## INSTRUCTIONS TO FOLLOW
All of the data that follows should be given again exactly, without its images.

Top of AVAILABLE DATA

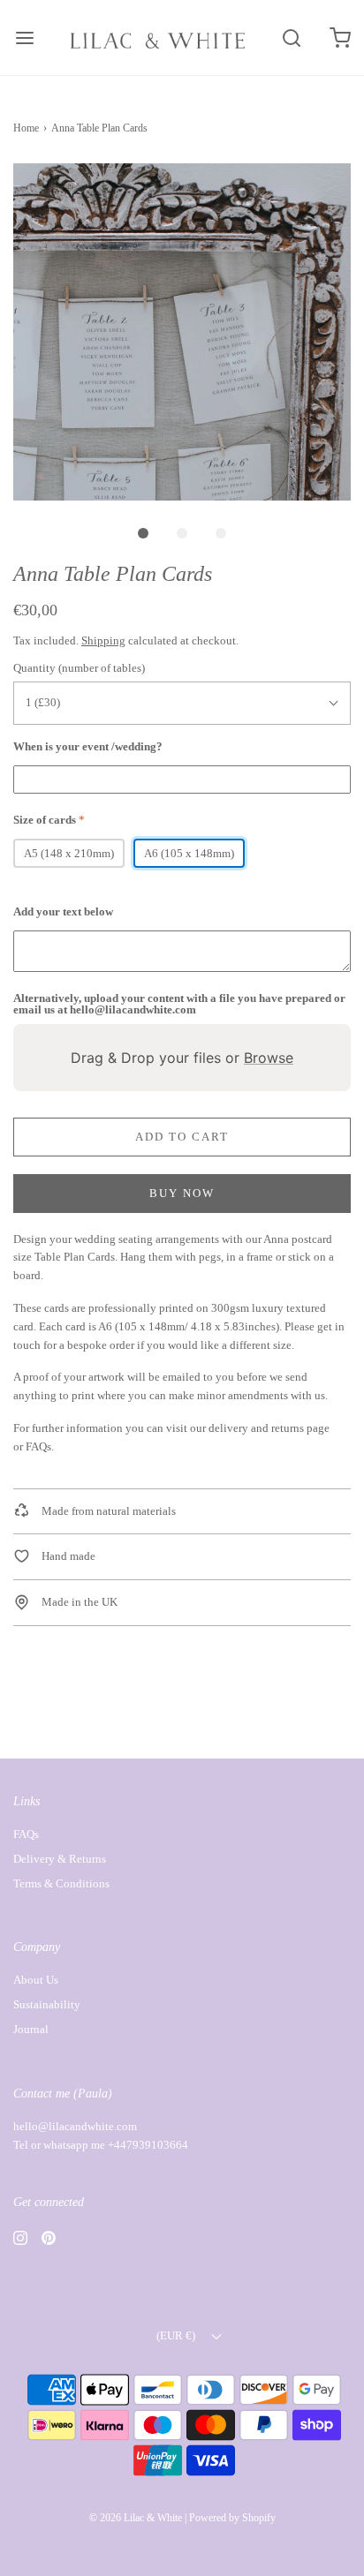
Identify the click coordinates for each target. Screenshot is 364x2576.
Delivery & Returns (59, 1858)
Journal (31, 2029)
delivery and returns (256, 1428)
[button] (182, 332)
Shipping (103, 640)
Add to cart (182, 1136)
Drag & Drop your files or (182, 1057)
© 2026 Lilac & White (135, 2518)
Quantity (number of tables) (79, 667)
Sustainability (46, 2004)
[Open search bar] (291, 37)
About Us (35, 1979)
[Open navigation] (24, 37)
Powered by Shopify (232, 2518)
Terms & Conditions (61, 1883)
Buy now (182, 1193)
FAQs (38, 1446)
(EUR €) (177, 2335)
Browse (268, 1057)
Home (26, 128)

Bottom of AVAILABLE DATA

## RESULT OF THIS EXERCISE
Identify the click coordinates for each target. Screenshot is 364x2576.
Delivery & Returns (59, 1858)
Journal (31, 2029)
delivery and returns (256, 1428)
[button] (182, 332)
Shipping (103, 640)
Add to cart (182, 1136)
Drag & Drop your files or (182, 1057)
© 2026 Lilac & White (135, 2518)
Quantity (number of tables) (79, 667)
Sustainability (46, 2004)
[Open search bar] (291, 37)
About Us (35, 1979)
[Open navigation] (24, 37)
Powered by Shopify (232, 2518)
Terms & Conditions (61, 1883)
Buy now (182, 1193)
FAQs (38, 1446)
(EUR €) (177, 2335)
Browse (268, 1057)
Home (26, 128)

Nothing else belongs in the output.